Carey Winfrey, "Smithsonian Magazine" editor: Mr. Media Interview, Pt. 2
ANDELMAN: Speaking of that, you bring a very strong international journalism background to the job. How have your own experiences, whether as a Marine, or covering the mass suicides at Jonestown, Jim Jones, and you also did the ouster of Uganda dictator, Idi Amin. Do those affect
Smithsonian stories because you’ve had that overseas experience?
WINFREY: Well, I think that any good magazine is ultimately a reflection of its editor’s interests as they are shaped and pushed and pulled by the staff’s interest, by the editor’s understanding of what the readers are interested in, so of course,
when Dick Stolley edited Life magazine, he was accused of running stories about twins, of which he was one, and rabies -- he had been bitten by a dog as a young man -- in every issue. It wasn’t true by a long shot, but there were a lot of twins and a lot rabies stories in his issues.
I think one of the things that I have done with the magazine, is that I’ve emphasized photography. Not only do we try to have great photography, but we do a lot of stories about photographers, not only in “Indelible Images,” but we’ve done features on
Alfred Stieglitz and people like that.
So as far as the foreign goes, you mentioned some of the high points or low points of my checkered career. I’m one of those people who knows very little about a lot of things. My interest and knowledge are very, very thin, but because of a vocational as well as an otherwise short attention span, I’ve been subjected to a lot of different places and people and ideas, none of which I ever got very deeply into, but I do know a very little bit about a lot of things, so I think the magazine reflects that. That’s why it’s such a perfect magazine for me, I think, because I am just a little bit interested in a wide variety of things and an expert about almost none of them.
ANDELMAN: It’s a pleasure to meet another member of the mile-wide, inch-deep club.
WINFREY: Exactly.
ANDELMAN: I think that serves journalists well, though, if you’re able to talk about a variety of things. I mean, that’s kind of what we do is we go out and we learn about different things on every assignment, so it seems to serve us well.
WINFREY: Exactly. What journalism does is allow those of us who not only are a mile wide and an inch deep in their interests but who love to learn new things the opportunity to do that. David Halberstam, who, as you know, died recently and was a mentor to a lot of us and a very generous journalist, always talked about what a privilege it was to spend a lifetime learning new things, and I think a lot of us share that view.
ANDELMAN: Before joining
Smithsonian, you were an editor at
People magazine. If you would, could you compare and contrast the cultures and the coverage of the two?

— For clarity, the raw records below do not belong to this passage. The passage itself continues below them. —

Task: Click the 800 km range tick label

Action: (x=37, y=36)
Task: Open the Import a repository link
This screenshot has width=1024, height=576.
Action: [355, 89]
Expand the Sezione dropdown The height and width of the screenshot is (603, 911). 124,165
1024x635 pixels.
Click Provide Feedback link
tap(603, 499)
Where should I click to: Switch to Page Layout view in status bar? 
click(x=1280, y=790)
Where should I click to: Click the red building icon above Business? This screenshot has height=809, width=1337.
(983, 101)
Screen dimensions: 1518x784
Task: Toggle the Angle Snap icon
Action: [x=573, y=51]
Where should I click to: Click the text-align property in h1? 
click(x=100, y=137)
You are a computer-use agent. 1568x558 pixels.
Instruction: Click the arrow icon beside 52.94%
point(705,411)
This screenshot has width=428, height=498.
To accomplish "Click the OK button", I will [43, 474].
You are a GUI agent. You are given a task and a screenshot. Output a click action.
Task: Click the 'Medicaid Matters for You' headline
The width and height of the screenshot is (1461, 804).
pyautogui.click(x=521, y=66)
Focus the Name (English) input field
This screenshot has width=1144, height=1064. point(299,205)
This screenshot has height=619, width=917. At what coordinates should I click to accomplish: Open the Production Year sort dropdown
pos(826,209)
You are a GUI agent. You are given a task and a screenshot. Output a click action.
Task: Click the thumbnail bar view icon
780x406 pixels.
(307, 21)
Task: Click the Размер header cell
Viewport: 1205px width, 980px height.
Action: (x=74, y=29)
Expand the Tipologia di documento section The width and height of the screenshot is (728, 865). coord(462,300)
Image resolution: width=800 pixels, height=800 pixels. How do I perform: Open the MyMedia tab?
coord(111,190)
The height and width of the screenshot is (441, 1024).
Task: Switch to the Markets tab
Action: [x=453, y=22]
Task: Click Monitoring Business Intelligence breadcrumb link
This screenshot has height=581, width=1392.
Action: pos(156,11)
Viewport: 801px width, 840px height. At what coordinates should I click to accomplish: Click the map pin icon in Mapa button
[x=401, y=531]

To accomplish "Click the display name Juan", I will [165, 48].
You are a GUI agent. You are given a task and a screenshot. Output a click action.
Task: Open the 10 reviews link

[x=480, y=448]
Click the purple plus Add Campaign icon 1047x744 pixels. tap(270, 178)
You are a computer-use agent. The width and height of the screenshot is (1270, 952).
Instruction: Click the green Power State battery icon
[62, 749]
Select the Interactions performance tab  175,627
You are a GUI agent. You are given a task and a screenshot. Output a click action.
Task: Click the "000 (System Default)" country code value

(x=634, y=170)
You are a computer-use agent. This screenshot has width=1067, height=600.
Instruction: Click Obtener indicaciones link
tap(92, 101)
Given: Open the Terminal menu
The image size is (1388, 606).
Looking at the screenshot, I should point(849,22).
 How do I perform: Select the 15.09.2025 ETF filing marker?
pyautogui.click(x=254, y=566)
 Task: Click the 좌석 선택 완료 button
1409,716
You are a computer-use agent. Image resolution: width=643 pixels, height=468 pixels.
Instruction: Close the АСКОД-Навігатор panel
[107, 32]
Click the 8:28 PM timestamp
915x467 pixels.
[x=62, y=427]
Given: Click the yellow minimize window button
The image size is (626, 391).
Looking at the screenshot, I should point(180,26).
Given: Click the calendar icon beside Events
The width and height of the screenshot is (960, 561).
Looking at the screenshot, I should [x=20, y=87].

WINFREY: I’ve talked a little bit about
People, which is a place that rescued me from academia. After editing
American Health for about six years, I was offered the magazine director’s job at the Columbia Graduate School of Journalism, from which I had graduated 30 years earlier. I went up there for a year and discovered that I really was not constitutionally suited for teaching, that it required a kind of extroverted performance personality that I didn’t really have. I found that people who had less, I thought, journalism jobs and had done much less interesting journalism in their careers were much better teachers of it than I was. So after a couple of semesters, the editor of
People came to me and asked if I would come up and be one of her deputies. I had worked at
People one summer just as a fill-in after I left
American Health and before I started at Columbia, and so I went up there. I went back to hands-on magazine work, and the amazing thing about
People at that time, and I suspect still to this day, is the quality of the people doing it. The journalism was absolutely first rate. The ability of the magazine to respond very, very quickly. We would sometimes close a cover story in a matter of hours.
Phil Hartman was killed by his wife in a murder-suicide, as I recall, on a Tuesday, and
Margaux Hemingway was another, as it happened, suicide on a Tuesday, and by Tuesday night, we had 2,500 very well-reported, very well-documented words on those both tragic events.
So the quality of the people at
People was a huge benefit, and the way the magazine could spring into action in a very short amount of time was very professional. We used to joke among ourselves that we were kind of like the Manhattan Project brought to bear on a comic book, and there was a lot of truth in that. The people there were very, very talented. The subject matter -- after a while -- I thought if I edited one more story about Julia Roberts I was going to have to jump out the window myself.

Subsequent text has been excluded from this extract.